## Instruction
Express each nonblank line of the rows below as a Markdown table with two columns, Number and Content, numbering the lines in order. Leave the pictures out of the answer.

## Records for this task
[start]
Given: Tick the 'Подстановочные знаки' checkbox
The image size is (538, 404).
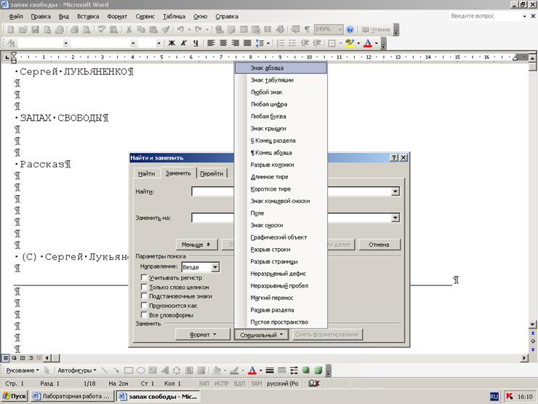Looking at the screenshot, I should 144,296.
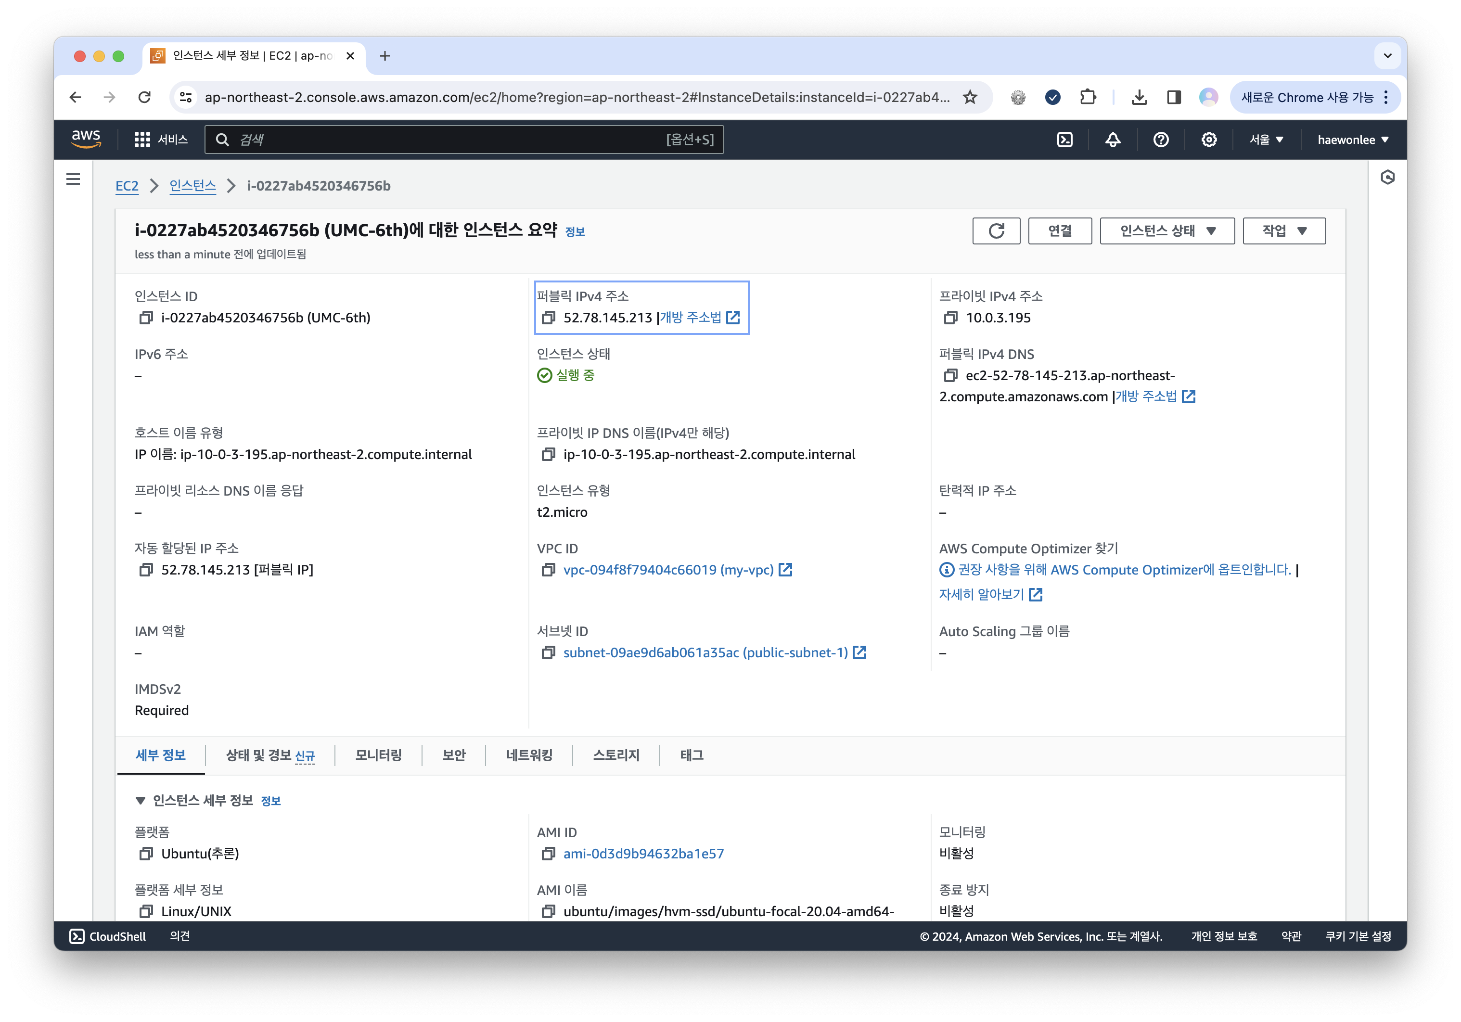The image size is (1461, 1022).
Task: Open the notifications bell icon
Action: point(1112,139)
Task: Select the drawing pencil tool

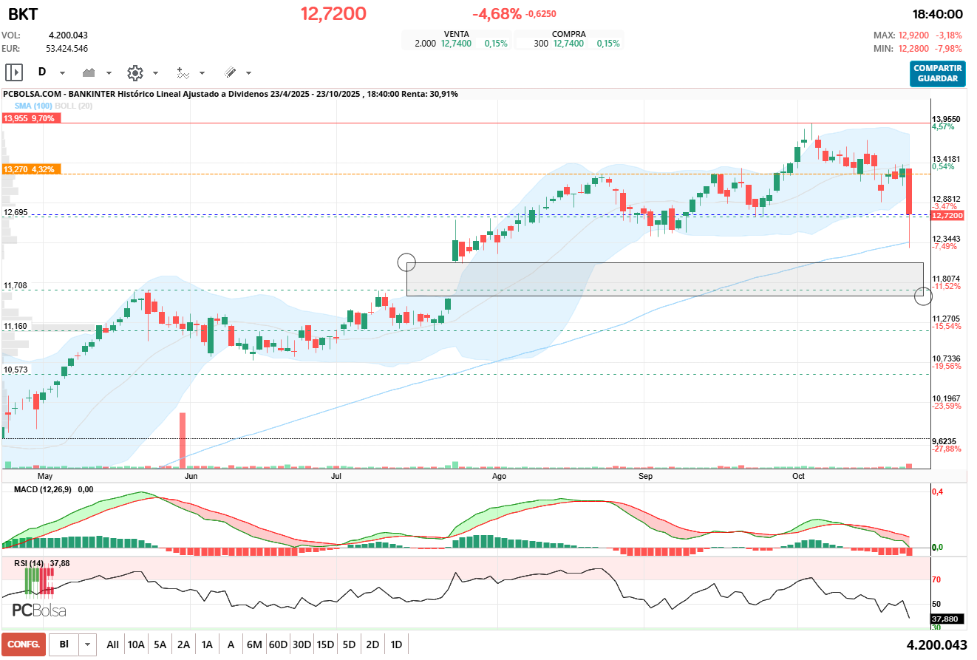Action: [230, 72]
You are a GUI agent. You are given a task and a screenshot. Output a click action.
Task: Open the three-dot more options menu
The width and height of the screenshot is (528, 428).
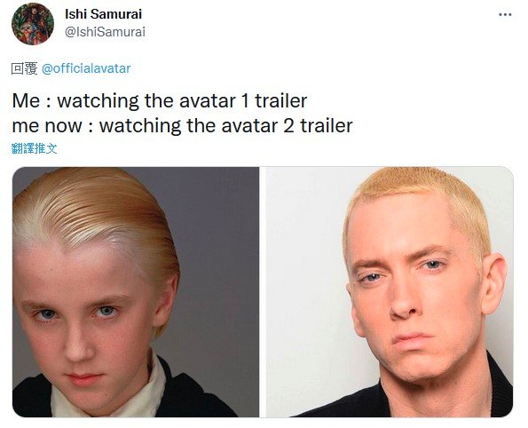pos(505,14)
[end]
## Answer to this problem
| Number | Content |
|---|---|
| 1 | Given: Tick the 'Подстановочные знаки' checkbox |
| 2 | The image size is (538, 404). |
| 3 | Looking at the screenshot, I should 144,296. |
| 4 | The image size is (1461, 1022). |
| 5 | Task: Open the notifications bell icon |
| 6 | Action: point(1112,139) |
| 7 | Task: Select the drawing pencil tool |
| 8 | Action: [230, 72] |
| 9 | You are a GUI agent. You are given a task and a screenshot. Output a click action. |
| 10 | Task: Open the three-dot more options menu |
| 11 | The width and height of the screenshot is (528, 428). |
| 12 | pos(505,14) |